Foucault's pendulum - Umberto Eco [137]
“Fantastic,” I said. “You did all these measurements?” “No,” Aglie said. “They were done on another kiosk, by a certain Jean-Pierre Adam. But I would assume that all lottery kiosks have more or less the same dimensions. With numbers you can do anything you like. Suppose I have the sacred number 9 and I want to get the number 1314, date of the execution of Jacques de Molay—a date dear to anyone who, like me, professes devotion to the Templar tradition of knighthood. What do I do? I multiply nine by one hundred and forty-six, the fateful day of the destruction of Carthage.
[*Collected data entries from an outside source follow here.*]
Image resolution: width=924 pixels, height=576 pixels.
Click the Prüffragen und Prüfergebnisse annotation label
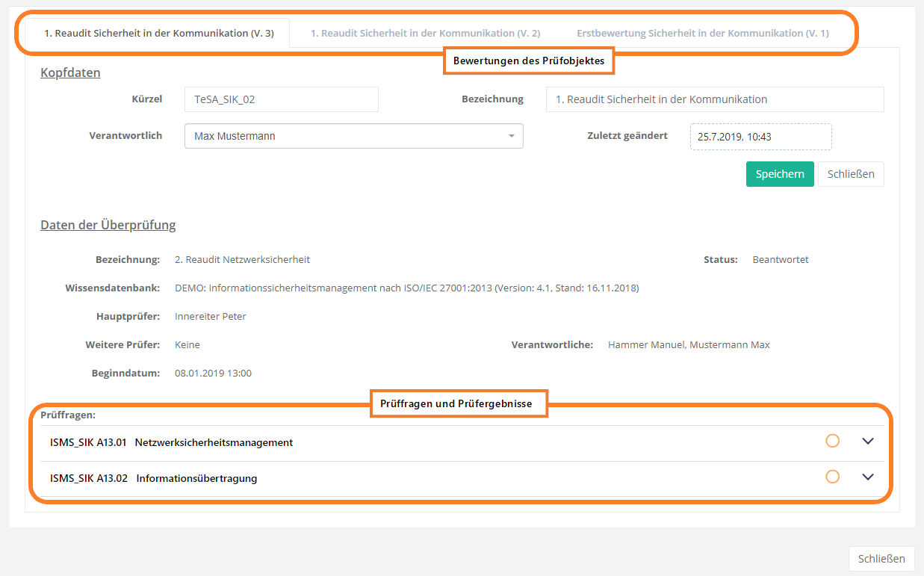click(456, 403)
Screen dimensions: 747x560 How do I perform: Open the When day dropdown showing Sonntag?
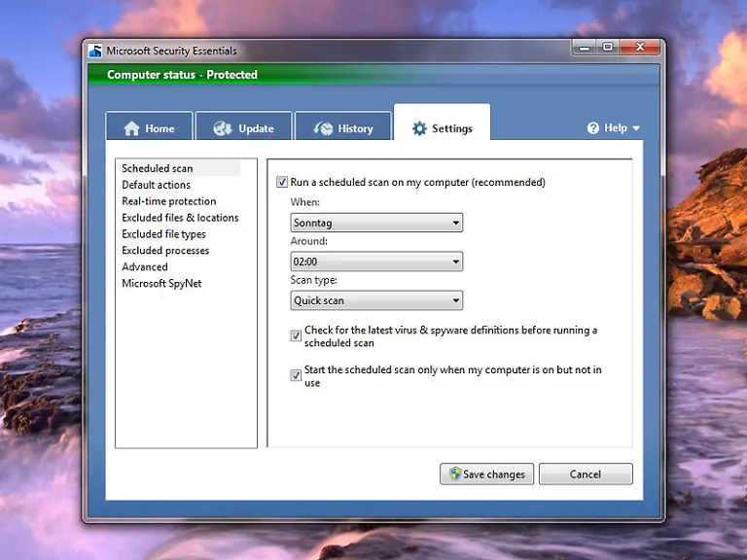tap(376, 223)
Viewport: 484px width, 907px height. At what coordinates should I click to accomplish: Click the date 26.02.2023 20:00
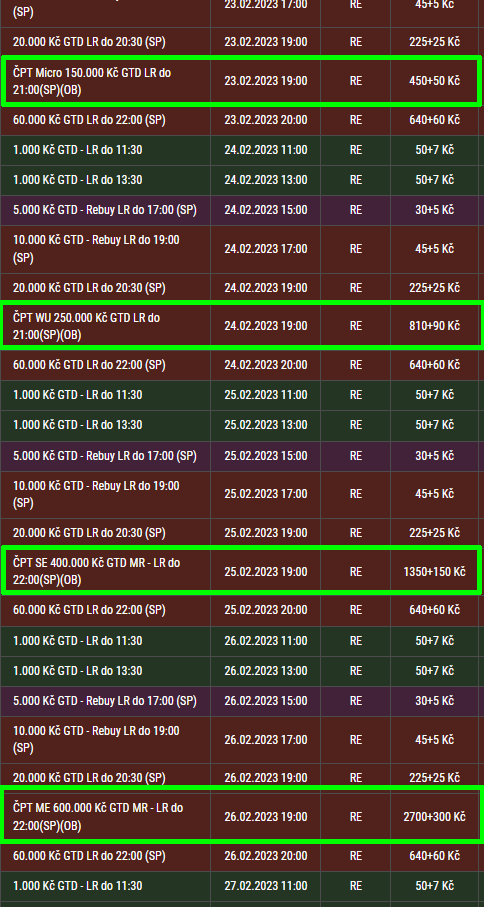[x=265, y=856]
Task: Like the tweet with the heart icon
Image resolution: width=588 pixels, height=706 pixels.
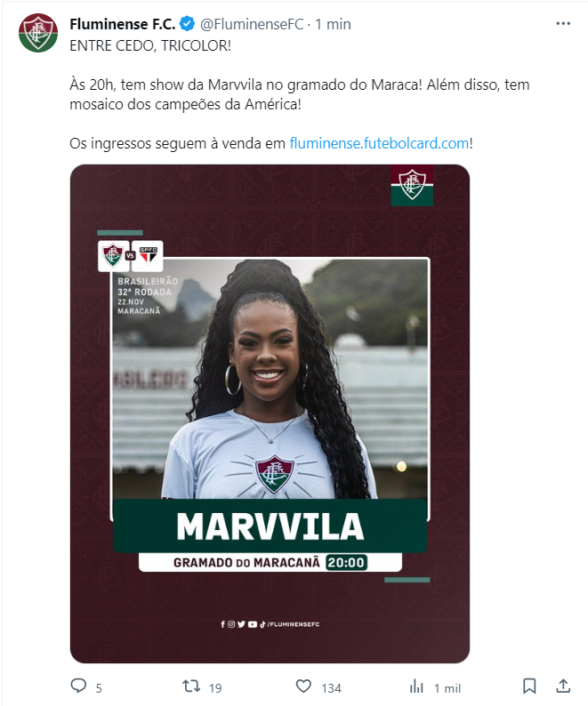Action: [303, 686]
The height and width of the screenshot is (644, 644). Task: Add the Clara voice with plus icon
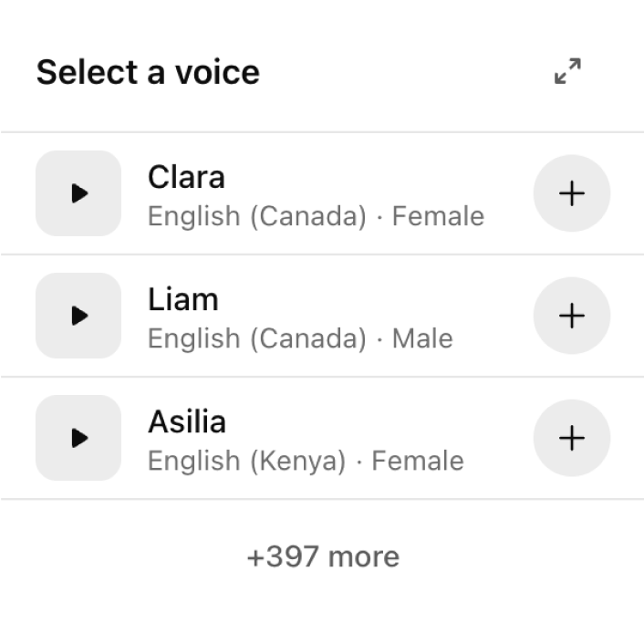click(571, 193)
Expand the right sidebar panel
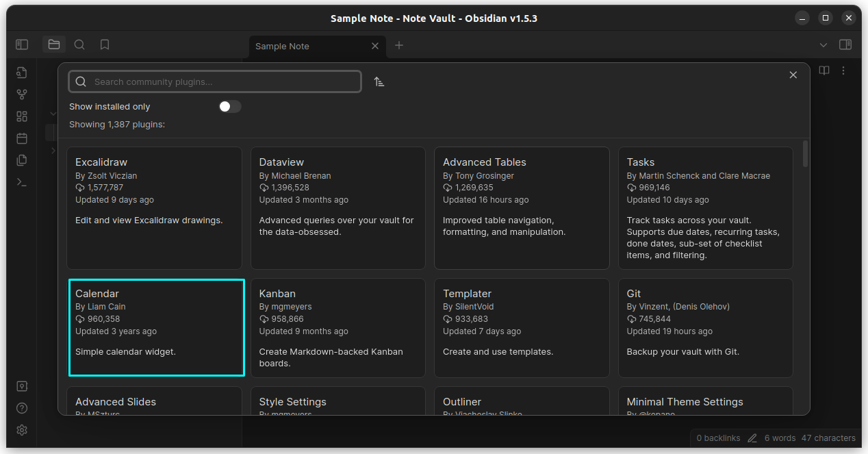 (x=845, y=44)

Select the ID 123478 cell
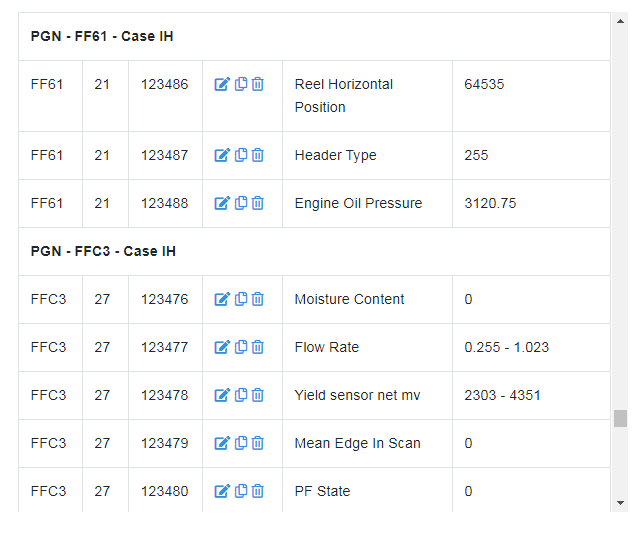click(164, 395)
How did I arrive at this? I divided thirteen hundred and fourteen by two, by three, et cetera, until I found a satisfying date. I could also have divided thirteen hundred and fourteen by 6.28, the double of 3.14, and I would have got two hundred and nine. That is the year in which Attalus I, king of Pergamon, joined the anti-Macedonian League. You see?”
“Then you don’t believe in numerologies of any kind,” Dio-tallevi said, disappointed.
“On the contrary, I believe firmly. I believe the universe is a great symphony of numerical correspondences, I believe that numbers and their symbolisms provide a path to special knowledge. But if the world, below and above, is a system of correspondences where tout se tient, it’s natural for the kiosk and the pyramid, both works of man, to reproduce in their structure, unconsciously, the harmonies of the cosmos. The so-called pyr-amidologists discover with their incredibly tortuous methods a straightforward truth, a truth far more ancient, and one already known. It is the logic of research and discovery that is tortuous, because it is the logic of science. Whereas the logic of knowledge needs no discovery, because it knows already. Why must it demonstrate that which could not be otherwise? If there is a secret, it is much more profound. These authors of yours remain simply on the surface. I imagine this one also repeats all the tales of how the Egyptians knew about electricity...”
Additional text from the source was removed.